Now what happens if the person becoming a homeopath- and one should always remain in the becoming stage- must work out his materia medica from the several elaborations for himself? We do not possess a single text-book that would satisfy all demands of physicians of the present time. This is due to the fact that only a very few of the number of homoeopathic physicians, a number small in itself, have ventured such a work, a labor which each generation must take up again anew. But then it also lies in the special difficulties of this task. School medicine is not much better off in materia medica although there the circumstances are much more favorable. There, clinical experience have more than one hundred times as much soil and experimental pharmacology adds its objective easily provable single reports in masses. But there too is nothing uniform empiricism and experimental pharmacology, no modern materia medica develops. For one would hardly hold the compilations of encyclopedias as such. In general, empiricism and experimental data stand uncombined beside one another.

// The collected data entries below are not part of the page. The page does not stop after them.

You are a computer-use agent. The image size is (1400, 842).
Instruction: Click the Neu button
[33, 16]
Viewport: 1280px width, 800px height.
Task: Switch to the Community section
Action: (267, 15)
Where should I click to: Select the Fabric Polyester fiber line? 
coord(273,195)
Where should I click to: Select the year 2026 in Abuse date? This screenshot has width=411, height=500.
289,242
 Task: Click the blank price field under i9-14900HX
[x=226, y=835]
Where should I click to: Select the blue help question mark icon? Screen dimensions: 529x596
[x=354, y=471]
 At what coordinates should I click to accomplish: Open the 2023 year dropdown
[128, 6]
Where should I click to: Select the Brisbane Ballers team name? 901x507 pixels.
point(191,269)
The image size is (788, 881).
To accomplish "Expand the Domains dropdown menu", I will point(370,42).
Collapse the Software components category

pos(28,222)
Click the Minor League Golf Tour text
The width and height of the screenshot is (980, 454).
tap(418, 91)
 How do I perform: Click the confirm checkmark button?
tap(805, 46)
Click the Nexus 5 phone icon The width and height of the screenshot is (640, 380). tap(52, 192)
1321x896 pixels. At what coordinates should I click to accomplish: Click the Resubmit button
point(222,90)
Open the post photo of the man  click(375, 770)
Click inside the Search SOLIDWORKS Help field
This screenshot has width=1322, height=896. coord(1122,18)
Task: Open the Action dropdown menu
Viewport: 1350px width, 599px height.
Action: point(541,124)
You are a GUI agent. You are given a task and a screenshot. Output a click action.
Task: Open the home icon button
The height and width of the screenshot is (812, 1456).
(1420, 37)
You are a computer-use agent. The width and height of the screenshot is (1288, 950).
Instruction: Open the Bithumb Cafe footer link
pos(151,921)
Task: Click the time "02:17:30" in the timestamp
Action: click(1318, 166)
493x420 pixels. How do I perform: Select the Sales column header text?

ARRANGEMENT OF DRUG SYMPTOMS AND THEIR CRITERIA

The real difficulties in a homoeopathic materia medica lie in another place. First: How shall one sift the symptom register? Here one can actually speak of the fight of manifestation. Because the numerous, mostly subjective symptoms are variable manifestations difficult to fix. Which of them should one consider and accept as effects of doses of drugs and which be blotted out as independent transient manifestations of the eternally changing events of life? A responsible beginning, enlightened only by the certainty that the original symptom register or protocol still exists for the better adaptor. What are the criteria for this sifting? Most enlightening at first seems the statistical criterium: the more frequent a symptom has appeared in the proving of a drug, so much more surely does it belong to the field of action of this drug. This numerical conception is simple, but for our task, the working out of an effect picture typical for one drug, it is too primitive. The one-sided statistical treatment of our crude material would only lead to a sad torso. The reason for this is as follows: primarily that symptom is most frequent which is designated by the most general expression, as perhaps headache. And we can use this the least on account of its generality, that is because it is common to innumerable medicinal substances. Here the certainty opposes the value. Secondly, this statistical procedure confers an unjustified preponderance upon the inexact average mass observation. It is exactly the desired individual X which is omitted in mass equations. And drug proving in the homoeopathic sense is never a mass investigation but a study in precision in single suitable persons. By the precision certainty is also obtained but it need not be secured at the cost of the individual qualities, particularly in the assemblage of properties of the drug and person. The same defect is intrinsic to symptoms obtained by force through large doses in all or almost all men. What they gain in surety through their frequency, they lose in specificity and therefore in differential therapeutic value.

The obtainment of a surety index numerically has only a very limited value in the work of sifting. An agent may provoke headache or nausea or renal inflammation with great constancy (in which one takes into consideration that a definite effect is not favored by the type of injection), still these great aims can serve with the corresponding surety index only for the classification of the required finer symptomatics. But it is not true that an effect direction of high surety index must necessarily also be especially useful therapeutically. How far it may, depends much more upon whether the specifications through characteristic, individual, leading symptoms are possible within this crudely outlined domain of action. There should be active functional early symptoms which reveal a lively defense activity: then the outlook for a stimulation therapy will be favored in the determined general direction of effect.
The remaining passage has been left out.